▶ TASK GOAL: In the records below, find the line containing "Select the Move tool in toolbar" and the line containing "The width and height of the screenshot is (720, 498)."; please repeat exactly the lines from one to the other, both included, and nothing more.

Saved data entries
────
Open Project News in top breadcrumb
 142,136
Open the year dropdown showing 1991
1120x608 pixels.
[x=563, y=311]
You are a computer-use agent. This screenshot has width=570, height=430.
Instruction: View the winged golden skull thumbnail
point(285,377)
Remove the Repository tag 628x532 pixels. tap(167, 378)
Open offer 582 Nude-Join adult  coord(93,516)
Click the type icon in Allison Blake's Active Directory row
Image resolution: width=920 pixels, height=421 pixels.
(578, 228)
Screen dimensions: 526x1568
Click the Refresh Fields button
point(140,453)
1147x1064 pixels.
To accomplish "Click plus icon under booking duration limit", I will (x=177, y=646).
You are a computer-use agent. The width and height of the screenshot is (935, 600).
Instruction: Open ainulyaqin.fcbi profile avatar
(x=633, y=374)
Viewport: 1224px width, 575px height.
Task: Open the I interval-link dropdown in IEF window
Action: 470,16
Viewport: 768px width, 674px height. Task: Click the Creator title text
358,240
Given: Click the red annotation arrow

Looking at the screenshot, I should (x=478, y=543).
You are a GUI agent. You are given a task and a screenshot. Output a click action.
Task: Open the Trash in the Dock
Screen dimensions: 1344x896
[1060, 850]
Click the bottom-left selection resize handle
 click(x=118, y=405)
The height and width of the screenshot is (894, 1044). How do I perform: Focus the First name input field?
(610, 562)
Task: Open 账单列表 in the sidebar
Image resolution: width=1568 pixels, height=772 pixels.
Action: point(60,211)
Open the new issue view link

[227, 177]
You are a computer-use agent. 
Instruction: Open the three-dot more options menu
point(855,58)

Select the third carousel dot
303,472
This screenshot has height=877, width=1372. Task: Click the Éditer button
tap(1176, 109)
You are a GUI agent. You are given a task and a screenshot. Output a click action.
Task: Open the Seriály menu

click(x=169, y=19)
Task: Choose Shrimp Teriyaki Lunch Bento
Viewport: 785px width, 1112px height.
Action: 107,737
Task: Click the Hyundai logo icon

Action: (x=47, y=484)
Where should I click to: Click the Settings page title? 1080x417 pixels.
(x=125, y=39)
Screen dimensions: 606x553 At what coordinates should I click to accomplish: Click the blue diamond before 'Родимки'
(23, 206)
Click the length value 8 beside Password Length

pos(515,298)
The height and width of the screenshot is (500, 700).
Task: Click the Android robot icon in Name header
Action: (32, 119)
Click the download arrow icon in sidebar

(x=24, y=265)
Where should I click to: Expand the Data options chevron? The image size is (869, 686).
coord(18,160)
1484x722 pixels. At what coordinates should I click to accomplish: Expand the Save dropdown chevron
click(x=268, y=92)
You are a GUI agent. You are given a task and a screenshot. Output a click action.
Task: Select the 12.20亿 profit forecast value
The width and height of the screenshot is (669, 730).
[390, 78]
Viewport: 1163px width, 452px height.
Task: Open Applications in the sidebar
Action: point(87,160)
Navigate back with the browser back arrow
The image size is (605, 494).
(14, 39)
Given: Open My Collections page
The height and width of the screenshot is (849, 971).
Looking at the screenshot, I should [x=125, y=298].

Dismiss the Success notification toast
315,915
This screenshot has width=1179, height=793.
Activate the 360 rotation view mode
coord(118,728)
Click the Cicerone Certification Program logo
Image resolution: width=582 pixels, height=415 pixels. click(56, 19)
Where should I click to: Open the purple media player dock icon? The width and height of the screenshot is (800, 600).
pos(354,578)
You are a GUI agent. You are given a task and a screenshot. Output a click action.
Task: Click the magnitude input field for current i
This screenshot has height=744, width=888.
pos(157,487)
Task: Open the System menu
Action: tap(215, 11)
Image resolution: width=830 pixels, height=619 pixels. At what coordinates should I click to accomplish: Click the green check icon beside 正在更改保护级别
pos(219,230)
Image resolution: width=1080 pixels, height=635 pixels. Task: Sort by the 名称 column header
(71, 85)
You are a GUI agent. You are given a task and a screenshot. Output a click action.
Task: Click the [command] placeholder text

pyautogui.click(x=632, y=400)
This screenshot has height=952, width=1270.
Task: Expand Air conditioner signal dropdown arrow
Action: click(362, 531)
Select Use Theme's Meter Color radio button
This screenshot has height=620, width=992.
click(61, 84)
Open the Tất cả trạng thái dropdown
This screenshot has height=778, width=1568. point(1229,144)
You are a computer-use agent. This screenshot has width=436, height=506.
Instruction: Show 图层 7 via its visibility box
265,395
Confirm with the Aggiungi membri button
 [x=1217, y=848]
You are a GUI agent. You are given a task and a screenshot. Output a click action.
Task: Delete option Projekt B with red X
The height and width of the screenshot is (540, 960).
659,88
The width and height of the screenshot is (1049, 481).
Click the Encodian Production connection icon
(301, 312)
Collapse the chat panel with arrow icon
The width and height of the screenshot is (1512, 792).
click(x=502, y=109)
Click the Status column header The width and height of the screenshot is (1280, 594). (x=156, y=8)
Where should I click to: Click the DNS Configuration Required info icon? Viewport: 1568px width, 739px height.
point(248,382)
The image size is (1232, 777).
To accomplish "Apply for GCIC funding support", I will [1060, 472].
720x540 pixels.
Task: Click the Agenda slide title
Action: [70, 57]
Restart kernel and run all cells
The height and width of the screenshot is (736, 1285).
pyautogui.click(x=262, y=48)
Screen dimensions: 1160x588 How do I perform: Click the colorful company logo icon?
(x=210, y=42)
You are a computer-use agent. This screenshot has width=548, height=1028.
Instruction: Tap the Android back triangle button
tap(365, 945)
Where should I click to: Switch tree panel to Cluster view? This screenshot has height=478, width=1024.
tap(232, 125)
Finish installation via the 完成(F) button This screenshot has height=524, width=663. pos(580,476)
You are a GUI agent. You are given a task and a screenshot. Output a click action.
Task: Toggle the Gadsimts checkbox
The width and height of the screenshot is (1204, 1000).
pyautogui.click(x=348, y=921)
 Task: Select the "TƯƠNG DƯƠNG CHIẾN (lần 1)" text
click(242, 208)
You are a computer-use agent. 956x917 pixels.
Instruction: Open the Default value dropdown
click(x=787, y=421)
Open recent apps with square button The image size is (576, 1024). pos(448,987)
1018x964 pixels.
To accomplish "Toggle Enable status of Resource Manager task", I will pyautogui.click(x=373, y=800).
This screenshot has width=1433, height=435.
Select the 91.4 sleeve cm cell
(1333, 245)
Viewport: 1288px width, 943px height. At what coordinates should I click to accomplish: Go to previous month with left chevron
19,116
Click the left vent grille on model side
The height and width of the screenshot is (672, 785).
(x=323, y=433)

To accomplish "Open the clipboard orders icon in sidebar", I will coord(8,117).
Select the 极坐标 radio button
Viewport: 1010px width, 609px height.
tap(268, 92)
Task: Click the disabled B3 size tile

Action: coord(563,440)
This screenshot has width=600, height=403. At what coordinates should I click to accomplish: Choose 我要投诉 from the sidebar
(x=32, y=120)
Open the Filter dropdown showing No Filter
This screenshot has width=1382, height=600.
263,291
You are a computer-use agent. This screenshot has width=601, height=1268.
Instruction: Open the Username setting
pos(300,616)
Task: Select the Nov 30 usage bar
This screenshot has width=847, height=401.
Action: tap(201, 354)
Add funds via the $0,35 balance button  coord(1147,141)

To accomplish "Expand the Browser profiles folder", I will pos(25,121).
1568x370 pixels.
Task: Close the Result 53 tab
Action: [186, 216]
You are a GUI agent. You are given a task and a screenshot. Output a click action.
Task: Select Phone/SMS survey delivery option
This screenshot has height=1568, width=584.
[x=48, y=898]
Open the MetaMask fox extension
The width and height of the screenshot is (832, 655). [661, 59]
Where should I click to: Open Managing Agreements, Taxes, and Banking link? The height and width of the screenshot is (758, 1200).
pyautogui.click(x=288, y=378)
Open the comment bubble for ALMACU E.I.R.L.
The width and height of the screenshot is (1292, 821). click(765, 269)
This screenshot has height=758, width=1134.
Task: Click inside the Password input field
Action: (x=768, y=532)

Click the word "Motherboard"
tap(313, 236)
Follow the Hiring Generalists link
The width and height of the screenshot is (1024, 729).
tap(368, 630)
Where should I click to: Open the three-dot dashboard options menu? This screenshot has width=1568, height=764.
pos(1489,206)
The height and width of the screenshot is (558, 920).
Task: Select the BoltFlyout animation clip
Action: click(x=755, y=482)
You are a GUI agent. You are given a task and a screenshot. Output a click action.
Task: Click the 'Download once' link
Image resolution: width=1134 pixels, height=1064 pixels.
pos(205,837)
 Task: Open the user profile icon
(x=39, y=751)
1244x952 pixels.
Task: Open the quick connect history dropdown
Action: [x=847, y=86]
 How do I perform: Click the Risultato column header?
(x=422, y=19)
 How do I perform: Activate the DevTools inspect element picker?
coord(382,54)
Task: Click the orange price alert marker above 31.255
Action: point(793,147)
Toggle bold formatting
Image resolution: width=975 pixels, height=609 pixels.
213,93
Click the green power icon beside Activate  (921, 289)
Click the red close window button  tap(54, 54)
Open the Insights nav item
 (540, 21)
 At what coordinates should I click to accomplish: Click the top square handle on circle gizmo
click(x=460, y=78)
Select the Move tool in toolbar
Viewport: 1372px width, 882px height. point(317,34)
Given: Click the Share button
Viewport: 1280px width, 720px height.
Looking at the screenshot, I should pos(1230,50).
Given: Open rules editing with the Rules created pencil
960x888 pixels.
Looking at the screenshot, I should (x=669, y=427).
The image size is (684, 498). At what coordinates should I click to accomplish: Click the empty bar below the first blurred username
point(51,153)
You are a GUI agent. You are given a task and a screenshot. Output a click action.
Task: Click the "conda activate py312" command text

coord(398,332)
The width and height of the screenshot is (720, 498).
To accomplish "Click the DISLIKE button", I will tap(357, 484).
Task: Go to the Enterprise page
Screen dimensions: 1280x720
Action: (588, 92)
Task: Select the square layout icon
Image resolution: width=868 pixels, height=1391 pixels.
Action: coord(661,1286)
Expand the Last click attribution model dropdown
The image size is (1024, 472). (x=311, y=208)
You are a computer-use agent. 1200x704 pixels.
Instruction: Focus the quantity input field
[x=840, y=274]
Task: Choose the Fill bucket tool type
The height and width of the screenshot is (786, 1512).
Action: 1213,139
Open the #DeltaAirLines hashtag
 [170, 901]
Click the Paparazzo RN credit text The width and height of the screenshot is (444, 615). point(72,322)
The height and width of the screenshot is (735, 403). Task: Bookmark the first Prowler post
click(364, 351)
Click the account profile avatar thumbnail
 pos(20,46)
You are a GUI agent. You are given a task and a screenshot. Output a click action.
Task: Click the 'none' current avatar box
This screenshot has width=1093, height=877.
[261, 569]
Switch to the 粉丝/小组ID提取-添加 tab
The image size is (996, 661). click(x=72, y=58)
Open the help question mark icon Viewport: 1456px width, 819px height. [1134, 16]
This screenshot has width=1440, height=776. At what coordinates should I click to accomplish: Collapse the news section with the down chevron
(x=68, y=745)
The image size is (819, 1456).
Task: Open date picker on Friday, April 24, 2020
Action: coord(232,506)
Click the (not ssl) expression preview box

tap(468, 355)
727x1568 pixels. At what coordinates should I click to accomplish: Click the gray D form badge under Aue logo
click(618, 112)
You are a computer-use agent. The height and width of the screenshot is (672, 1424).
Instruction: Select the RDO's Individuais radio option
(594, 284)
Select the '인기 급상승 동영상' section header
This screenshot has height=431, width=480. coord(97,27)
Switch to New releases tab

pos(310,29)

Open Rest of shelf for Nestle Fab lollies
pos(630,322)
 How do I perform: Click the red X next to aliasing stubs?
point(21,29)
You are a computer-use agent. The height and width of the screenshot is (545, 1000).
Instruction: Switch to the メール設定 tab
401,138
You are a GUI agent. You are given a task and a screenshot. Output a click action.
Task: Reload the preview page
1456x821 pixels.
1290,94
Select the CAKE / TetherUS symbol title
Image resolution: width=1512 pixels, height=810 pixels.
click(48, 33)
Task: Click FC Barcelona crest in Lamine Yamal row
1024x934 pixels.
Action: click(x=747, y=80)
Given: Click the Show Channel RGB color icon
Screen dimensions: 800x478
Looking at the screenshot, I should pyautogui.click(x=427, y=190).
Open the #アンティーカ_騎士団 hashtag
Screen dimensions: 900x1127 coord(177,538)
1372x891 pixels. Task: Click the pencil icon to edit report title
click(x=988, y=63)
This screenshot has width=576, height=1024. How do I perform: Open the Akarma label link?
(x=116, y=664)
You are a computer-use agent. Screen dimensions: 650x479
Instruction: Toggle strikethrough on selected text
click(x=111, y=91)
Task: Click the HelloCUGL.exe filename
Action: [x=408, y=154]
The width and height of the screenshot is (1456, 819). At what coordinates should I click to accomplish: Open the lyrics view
────
▶ REPLY:
Select the Move tool in toolbar
Viewport: 1372px width, 882px height. point(317,34)
Given: Click the Share button
Viewport: 1280px width, 720px height.
Looking at the screenshot, I should pos(1230,50).
Given: Open rules editing with the Rules created pencil
960x888 pixels.
Looking at the screenshot, I should (x=669, y=427).
The image size is (684, 498). At what coordinates should I click to accomplish: Click the empty bar below the first blurred username
point(51,153)
You are a GUI agent. You are given a task and a screenshot. Output a click action.
Task: Click the "conda activate py312" command text

coord(398,332)
The width and height of the screenshot is (720, 498).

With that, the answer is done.